* WHAT IS EXPECTED *
Every record that follows needs to be written out again, exactly.

(Saved data entries)
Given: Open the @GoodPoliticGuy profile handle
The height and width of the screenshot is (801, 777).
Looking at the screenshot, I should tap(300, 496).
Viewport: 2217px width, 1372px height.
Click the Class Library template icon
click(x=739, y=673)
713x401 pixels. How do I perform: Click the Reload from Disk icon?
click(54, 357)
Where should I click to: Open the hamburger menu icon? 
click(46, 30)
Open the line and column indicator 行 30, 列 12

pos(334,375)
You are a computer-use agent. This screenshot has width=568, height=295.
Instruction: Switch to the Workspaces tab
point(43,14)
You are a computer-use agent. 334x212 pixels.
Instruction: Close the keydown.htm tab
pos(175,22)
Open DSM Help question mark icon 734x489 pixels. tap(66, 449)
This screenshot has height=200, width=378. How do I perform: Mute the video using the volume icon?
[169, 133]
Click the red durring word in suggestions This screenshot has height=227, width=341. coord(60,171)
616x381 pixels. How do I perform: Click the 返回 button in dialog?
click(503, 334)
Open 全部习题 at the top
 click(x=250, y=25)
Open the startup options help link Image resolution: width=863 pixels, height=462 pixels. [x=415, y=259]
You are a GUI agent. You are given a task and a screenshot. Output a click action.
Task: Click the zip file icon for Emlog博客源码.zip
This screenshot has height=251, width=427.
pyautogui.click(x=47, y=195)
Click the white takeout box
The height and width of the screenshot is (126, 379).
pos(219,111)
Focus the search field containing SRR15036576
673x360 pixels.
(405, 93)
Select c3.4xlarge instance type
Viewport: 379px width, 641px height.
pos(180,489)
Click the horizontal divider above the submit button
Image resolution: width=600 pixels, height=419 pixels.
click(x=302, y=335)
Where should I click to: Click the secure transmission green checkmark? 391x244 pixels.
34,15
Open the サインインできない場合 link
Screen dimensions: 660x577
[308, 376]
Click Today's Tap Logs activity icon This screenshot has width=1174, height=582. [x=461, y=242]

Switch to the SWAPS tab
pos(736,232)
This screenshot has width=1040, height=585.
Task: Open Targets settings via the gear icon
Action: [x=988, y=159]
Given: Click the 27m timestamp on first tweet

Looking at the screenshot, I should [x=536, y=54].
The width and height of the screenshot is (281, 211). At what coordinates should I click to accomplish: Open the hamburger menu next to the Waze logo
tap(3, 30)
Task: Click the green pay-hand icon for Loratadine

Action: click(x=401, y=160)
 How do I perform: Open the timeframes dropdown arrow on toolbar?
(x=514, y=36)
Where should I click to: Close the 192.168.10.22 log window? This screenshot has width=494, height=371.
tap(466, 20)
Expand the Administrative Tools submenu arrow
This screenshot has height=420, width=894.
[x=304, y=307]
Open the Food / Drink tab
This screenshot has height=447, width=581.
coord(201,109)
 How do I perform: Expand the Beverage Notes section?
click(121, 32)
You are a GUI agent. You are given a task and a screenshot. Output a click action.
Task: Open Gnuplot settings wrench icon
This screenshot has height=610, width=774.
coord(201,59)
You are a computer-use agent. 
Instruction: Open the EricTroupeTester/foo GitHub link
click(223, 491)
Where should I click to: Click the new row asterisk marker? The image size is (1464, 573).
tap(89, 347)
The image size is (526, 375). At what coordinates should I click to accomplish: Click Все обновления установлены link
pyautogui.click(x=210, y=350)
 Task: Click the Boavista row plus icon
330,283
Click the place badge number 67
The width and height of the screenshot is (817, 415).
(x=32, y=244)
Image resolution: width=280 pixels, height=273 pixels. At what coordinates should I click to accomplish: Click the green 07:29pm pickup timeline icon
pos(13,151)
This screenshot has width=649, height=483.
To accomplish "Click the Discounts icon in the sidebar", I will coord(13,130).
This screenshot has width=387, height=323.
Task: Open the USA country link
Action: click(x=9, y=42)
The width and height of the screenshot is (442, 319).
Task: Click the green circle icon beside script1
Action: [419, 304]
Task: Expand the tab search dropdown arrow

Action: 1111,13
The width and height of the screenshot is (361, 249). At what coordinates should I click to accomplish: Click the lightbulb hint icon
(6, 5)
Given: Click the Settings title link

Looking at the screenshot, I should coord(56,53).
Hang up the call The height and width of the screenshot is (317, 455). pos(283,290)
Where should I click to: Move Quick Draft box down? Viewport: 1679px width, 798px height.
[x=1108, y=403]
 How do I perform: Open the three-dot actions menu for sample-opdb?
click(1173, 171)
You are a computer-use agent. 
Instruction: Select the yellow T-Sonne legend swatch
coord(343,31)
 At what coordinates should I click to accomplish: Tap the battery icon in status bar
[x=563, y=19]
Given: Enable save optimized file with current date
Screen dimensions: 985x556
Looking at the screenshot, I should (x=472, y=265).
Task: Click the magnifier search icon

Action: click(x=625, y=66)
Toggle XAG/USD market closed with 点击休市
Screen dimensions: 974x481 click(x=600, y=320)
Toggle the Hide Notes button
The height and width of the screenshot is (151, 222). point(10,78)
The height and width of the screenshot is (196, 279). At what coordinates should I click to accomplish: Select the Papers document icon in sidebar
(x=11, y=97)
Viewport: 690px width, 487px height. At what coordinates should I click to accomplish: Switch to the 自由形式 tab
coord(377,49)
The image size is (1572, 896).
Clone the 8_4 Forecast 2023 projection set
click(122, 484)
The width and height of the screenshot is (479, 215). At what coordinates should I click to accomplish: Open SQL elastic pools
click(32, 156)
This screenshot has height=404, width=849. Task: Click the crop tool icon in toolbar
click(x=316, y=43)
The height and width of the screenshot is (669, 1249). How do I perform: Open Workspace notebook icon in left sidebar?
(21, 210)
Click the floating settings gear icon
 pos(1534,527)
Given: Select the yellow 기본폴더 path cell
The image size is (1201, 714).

* EXERCISE RESULT *
Given: Open the @GoodPoliticGuy profile handle
The height and width of the screenshot is (801, 777).
Looking at the screenshot, I should tap(300, 496).
Viewport: 2217px width, 1372px height.
Click the Class Library template icon
click(x=739, y=673)
713x401 pixels. How do I perform: Click the Reload from Disk icon?
click(54, 357)
Where should I click to: Open the hamburger menu icon? 
click(46, 30)
Open the line and column indicator 行 30, 列 12

pos(334,375)
You are a computer-use agent. This screenshot has width=568, height=295.
Instruction: Switch to the Workspaces tab
point(43,14)
You are a computer-use agent. 334x212 pixels.
Instruction: Close the keydown.htm tab
pos(175,22)
Open DSM Help question mark icon 734x489 pixels. tap(66, 449)
This screenshot has height=200, width=378. How do I perform: Mute the video using the volume icon?
[169, 133]
Click the red durring word in suggestions This screenshot has height=227, width=341. coord(60,171)
616x381 pixels. How do I perform: Click the 返回 button in dialog?
click(503, 334)
Open 全部习题 at the top
 click(x=250, y=25)
Open the startup options help link Image resolution: width=863 pixels, height=462 pixels. [x=415, y=259]
You are a GUI agent. You are given a task and a screenshot. Output a click action.
Task: Click the zip file icon for Emlog博客源码.zip
This screenshot has height=251, width=427.
pyautogui.click(x=47, y=195)
Click the white takeout box
The height and width of the screenshot is (126, 379).
pos(219,111)
Focus the search field containing SRR15036576
673x360 pixels.
(405, 93)
Select c3.4xlarge instance type
Viewport: 379px width, 641px height.
pos(180,489)
Click the horizontal divider above the submit button
Image resolution: width=600 pixels, height=419 pixels.
click(x=302, y=335)
Where should I click to: Click the secure transmission green checkmark? 391x244 pixels.
34,15
Open the サインインできない場合 link
Screen dimensions: 660x577
[308, 376]
Click Today's Tap Logs activity icon This screenshot has width=1174, height=582. [x=461, y=242]

Switch to the SWAPS tab
pos(736,232)
This screenshot has width=1040, height=585.
Task: Open Targets settings via the gear icon
Action: [x=988, y=159]
Given: Click the 27m timestamp on first tweet

Looking at the screenshot, I should [x=536, y=54].
The width and height of the screenshot is (281, 211). At what coordinates should I click to accomplish: Open the hamburger menu next to the Waze logo
tap(3, 30)
Task: Click the green pay-hand icon for Loratadine

Action: click(x=401, y=160)
 How do I perform: Open the timeframes dropdown arrow on toolbar?
(x=514, y=36)
Where should I click to: Close the 192.168.10.22 log window? This screenshot has width=494, height=371.
tap(466, 20)
Expand the Administrative Tools submenu arrow
This screenshot has height=420, width=894.
[x=304, y=307]
Open the Food / Drink tab
This screenshot has height=447, width=581.
coord(201,109)
 How do I perform: Expand the Beverage Notes section?
click(121, 32)
You are a GUI agent. You are given a task and a screenshot. Output a click action.
Task: Open Gnuplot settings wrench icon
This screenshot has height=610, width=774.
coord(201,59)
You are a computer-use agent. 
Instruction: Open the EricTroupeTester/foo GitHub link
click(223, 491)
Where should I click to: Click the new row asterisk marker? The image size is (1464, 573).
tap(89, 347)
The image size is (526, 375). At what coordinates should I click to accomplish: Click Все обновления установлены link
pyautogui.click(x=210, y=350)
 Task: Click the Boavista row plus icon
330,283
Click the place badge number 67
The width and height of the screenshot is (817, 415).
(x=32, y=244)
Image resolution: width=280 pixels, height=273 pixels. At what coordinates should I click to accomplish: Click the green 07:29pm pickup timeline icon
pos(13,151)
This screenshot has width=649, height=483.
To accomplish "Click the Discounts icon in the sidebar", I will coord(13,130).
This screenshot has width=387, height=323.
Task: Open the USA country link
Action: click(x=9, y=42)
The width and height of the screenshot is (442, 319).
Task: Click the green circle icon beside script1
Action: [419, 304]
Task: Expand the tab search dropdown arrow

Action: 1111,13
The width and height of the screenshot is (361, 249). At what coordinates should I click to accomplish: Click the lightbulb hint icon
(6, 5)
Given: Click the Settings title link

Looking at the screenshot, I should coord(56,53).
Hang up the call The height and width of the screenshot is (317, 455). pos(283,290)
Where should I click to: Move Quick Draft box down? Viewport: 1679px width, 798px height.
[x=1108, y=403]
 How do I perform: Open the three-dot actions menu for sample-opdb?
click(1173, 171)
You are a computer-use agent. 
Instruction: Select the yellow T-Sonne legend swatch
coord(343,31)
 At what coordinates should I click to accomplish: Tap the battery icon in status bar
[x=563, y=19]
Given: Enable save optimized file with current date
Screen dimensions: 985x556
Looking at the screenshot, I should (x=472, y=265).
Task: Click the magnifier search icon

Action: click(x=625, y=66)
Toggle XAG/USD market closed with 点击休市
Screen dimensions: 974x481 click(x=600, y=320)
Toggle the Hide Notes button
The height and width of the screenshot is (151, 222). point(10,78)
The height and width of the screenshot is (196, 279). At what coordinates should I click to accomplish: Select the Papers document icon in sidebar
(x=11, y=97)
Viewport: 690px width, 487px height. At what coordinates should I click to accomplish: Switch to the 自由形式 tab
coord(377,49)
The image size is (1572, 896).
Clone the 8_4 Forecast 2023 projection set
click(122, 484)
The width and height of the screenshot is (479, 215). At what coordinates should I click to accomplish: Open SQL elastic pools
click(32, 156)
This screenshot has height=404, width=849. Task: Click the crop tool icon in toolbar
click(x=316, y=43)
The height and width of the screenshot is (669, 1249). How do I perform: Open Workspace notebook icon in left sidebar?
(21, 210)
Click the floating settings gear icon
 pos(1534,527)
Given: Select the yellow 기본폴더 path cell
The image size is (1201, 714).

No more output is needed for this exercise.